Manchester Metropolitan University researcher Dr. Louise Platt, co-author of a study into cities shortlisted for UK City of Culture 2021, said money matters: “Some towns’ and cities’ [workers] were saying, ‘we’ve been seconded from different departments’; they were saying ‘we can’t compete with cities that can hire a bid director.’”

But she said the difficulty of consulting communities and constructing meaningful plans for a city’s cultural future in the time the competition allows can be just as taxing.

Pitching an urban cultural mega-event is especially challenging for widely dispersed rural regions or those without a strong existing arts offer: “I personally feel they’re the towns and cities that should be getting it,” Platt said.

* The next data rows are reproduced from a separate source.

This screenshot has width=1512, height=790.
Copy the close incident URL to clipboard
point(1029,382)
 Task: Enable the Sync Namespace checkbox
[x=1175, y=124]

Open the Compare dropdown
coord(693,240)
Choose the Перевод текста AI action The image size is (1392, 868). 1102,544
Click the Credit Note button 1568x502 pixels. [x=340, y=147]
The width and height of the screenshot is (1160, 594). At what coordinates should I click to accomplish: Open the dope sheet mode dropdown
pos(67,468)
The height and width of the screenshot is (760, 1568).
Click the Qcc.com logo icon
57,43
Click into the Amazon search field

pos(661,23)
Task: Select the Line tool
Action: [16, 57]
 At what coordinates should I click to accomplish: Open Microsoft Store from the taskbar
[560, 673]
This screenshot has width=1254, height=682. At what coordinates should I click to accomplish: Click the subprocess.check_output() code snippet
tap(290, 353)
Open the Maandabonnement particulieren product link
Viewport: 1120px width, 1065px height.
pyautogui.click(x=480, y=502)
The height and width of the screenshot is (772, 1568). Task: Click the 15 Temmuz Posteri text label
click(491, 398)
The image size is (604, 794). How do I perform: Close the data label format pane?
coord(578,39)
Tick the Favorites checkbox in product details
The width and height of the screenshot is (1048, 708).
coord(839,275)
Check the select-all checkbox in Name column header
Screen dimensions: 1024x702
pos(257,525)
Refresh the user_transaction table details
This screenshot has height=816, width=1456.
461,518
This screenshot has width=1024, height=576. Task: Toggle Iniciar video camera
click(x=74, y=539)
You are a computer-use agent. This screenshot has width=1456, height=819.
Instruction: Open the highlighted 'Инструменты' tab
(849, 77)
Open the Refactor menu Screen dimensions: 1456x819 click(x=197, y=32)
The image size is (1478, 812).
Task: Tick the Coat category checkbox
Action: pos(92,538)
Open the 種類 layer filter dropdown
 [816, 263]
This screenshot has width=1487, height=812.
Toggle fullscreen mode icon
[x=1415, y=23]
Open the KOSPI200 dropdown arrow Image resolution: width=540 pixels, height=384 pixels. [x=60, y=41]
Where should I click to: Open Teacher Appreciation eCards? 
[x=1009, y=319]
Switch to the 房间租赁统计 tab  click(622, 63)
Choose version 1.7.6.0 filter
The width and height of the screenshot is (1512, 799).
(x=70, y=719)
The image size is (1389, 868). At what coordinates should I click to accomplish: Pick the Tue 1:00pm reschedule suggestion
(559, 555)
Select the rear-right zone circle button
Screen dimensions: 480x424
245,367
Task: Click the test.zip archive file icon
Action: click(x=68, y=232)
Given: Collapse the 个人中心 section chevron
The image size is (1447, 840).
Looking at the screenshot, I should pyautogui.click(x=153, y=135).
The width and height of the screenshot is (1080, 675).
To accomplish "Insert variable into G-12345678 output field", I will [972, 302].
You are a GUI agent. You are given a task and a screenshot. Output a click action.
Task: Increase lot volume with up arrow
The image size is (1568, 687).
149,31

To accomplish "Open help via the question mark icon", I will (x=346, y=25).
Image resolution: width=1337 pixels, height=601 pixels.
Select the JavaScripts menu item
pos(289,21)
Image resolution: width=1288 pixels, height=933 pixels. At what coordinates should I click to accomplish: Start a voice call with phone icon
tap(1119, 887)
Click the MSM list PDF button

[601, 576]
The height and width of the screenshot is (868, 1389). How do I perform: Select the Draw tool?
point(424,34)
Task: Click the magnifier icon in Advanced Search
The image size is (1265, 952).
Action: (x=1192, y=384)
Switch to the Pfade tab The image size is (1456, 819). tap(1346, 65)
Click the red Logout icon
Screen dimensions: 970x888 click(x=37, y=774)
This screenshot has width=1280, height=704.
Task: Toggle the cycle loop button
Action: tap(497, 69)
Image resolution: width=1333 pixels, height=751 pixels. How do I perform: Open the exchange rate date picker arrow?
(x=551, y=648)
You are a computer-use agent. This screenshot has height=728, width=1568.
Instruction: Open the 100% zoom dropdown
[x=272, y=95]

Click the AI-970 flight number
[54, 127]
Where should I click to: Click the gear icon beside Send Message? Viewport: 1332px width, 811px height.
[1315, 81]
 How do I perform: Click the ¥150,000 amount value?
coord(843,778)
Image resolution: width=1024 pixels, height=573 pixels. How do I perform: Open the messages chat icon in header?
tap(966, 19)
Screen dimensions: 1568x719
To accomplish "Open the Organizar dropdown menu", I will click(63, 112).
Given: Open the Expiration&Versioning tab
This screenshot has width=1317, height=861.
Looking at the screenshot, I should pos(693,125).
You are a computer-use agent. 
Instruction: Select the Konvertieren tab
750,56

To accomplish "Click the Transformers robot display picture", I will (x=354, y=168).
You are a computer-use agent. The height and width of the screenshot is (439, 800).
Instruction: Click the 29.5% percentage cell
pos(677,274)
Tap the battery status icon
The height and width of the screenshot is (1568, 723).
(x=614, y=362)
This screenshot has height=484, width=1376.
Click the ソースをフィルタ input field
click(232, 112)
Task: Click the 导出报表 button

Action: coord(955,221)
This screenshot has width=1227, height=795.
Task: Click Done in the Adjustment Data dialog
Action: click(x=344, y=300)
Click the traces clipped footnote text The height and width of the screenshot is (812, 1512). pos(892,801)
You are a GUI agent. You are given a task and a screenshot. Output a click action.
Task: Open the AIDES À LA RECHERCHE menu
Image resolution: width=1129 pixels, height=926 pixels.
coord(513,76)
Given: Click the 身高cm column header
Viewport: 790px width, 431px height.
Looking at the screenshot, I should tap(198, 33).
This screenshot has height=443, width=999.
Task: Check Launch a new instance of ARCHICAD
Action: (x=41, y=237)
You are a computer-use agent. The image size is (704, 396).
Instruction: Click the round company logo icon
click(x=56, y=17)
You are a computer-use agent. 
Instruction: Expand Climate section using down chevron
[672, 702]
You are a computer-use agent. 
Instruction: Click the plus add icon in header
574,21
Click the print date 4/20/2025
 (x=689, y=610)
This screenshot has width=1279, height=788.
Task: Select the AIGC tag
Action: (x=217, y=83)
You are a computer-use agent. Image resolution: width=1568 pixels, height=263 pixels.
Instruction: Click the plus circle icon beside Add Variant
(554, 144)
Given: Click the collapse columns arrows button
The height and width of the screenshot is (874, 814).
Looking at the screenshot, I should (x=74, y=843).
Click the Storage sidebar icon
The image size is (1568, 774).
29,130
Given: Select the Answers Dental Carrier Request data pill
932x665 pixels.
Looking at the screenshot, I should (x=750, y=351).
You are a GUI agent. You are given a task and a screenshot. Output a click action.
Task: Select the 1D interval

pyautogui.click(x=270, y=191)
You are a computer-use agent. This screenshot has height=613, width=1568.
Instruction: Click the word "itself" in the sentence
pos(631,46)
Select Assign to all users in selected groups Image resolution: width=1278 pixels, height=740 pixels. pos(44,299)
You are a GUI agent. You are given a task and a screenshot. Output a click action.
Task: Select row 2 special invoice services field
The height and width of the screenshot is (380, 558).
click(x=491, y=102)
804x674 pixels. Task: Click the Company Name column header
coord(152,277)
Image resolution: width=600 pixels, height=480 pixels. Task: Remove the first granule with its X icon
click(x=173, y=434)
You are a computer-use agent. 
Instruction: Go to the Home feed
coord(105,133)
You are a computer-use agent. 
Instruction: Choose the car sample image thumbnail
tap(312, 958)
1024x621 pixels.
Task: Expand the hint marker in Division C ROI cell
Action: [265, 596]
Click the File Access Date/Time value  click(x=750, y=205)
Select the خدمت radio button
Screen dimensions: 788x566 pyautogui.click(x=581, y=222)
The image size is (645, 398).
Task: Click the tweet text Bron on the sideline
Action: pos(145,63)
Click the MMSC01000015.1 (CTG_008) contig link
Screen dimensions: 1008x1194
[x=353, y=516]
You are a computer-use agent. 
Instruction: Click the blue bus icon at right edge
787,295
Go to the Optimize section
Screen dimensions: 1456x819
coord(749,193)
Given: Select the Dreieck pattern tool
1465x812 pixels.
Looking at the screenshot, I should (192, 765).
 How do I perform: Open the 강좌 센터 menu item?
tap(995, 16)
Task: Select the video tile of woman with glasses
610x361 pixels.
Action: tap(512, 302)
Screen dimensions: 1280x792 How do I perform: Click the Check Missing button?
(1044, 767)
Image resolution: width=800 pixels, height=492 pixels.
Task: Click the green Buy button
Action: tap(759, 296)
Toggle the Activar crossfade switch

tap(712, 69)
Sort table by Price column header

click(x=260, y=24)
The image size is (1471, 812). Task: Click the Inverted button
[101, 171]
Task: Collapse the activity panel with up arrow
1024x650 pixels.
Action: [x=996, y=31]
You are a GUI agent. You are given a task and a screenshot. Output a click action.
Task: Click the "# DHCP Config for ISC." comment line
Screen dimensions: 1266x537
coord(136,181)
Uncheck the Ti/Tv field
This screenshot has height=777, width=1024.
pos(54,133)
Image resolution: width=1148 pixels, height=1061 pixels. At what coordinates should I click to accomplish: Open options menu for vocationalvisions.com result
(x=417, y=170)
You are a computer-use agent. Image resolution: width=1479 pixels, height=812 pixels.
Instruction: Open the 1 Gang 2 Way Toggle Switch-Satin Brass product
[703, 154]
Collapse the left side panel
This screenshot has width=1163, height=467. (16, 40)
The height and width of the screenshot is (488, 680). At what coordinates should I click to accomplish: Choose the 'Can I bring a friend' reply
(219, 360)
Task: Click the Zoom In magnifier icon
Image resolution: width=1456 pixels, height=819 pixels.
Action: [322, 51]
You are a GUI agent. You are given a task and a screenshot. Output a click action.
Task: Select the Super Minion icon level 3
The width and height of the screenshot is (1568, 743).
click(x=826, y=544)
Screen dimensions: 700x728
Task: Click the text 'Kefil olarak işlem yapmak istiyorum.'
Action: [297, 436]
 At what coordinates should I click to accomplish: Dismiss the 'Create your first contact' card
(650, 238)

University of Leeds Professor of Cultural Engagement Ben Walmsley agreed the competition’s urban focus was problematic. He said there is a lack of understanding about how established funders want winning cities’ cultural infrastructure to be before their year as UK City of Culture, and to what extent the title should improve the local arts and cultural scene.

Less culturally developed centres could, with “momentum”, form a winning bid but there is a risk it would be “superficial”, focussing too heavily on the event to the detriment of lasting cultural change in their communities.

“Inevitably it’s very difficult to compare like with like … clarity around the outcomes of the City of Culture would be helpful,” he said.

Investment not lost 

Walmsley said that submitting a losing bid, or not bidding at all, could still be a positive process.

“A lot of people are against the competition [aspect] but one of the benefits should be galvanising places to develop cultural strategies.”

He pointed to Leeds and Belfast as examples of cities that missed out on being European Capital of Culture but have pressed forward with bolder cultural strategies and aspirations anyway.

“What bids do do is spark off conversations and spark off collaborations. I think they’re brilliant for internal lobbying [for investment in culture] within the council.”

Tees Valley’s bid preparations have already attracted £3 for every £1 invested, produced cultural events reaching 348,000 people, and funded work from more than 500 artists.

Luton Borough Council Leader Hazel Simmons, in announcing the town would no longer bid for 2025, said its preparations had nonetheless resulted in new skills, jobs and opportunities.

“We think it is much more valuable to focus the next few years on further developing our local arts and culture offer and developing skills and jobs for people here at home.”

Who’s next?

Platt suggested smaller-scale ‘year of culture’ events – such as Borough of Culture – may become more prevalent in the current political and funding landscape.

“If we can’t be European Capital of Culture we might see some of the bigger cities trying to get into [UK} City of Culture. Is a city that has an established offer a safer bet when there’s less money to go around?”

Bianchini said there was “no doubt the first three cities that got the title are cities of a certain importance”. 

“They are important historically and they do have an artistic tradition [and] a certain amount of economic muscle. But things now are changing, the political priorities of the country are changing. 

“I’m not sure necessarily for 2025, but maybe they decide to give an underdeveloped area a chance … we shouldn’t judge the future decisions on the basis of what has happened in the past.”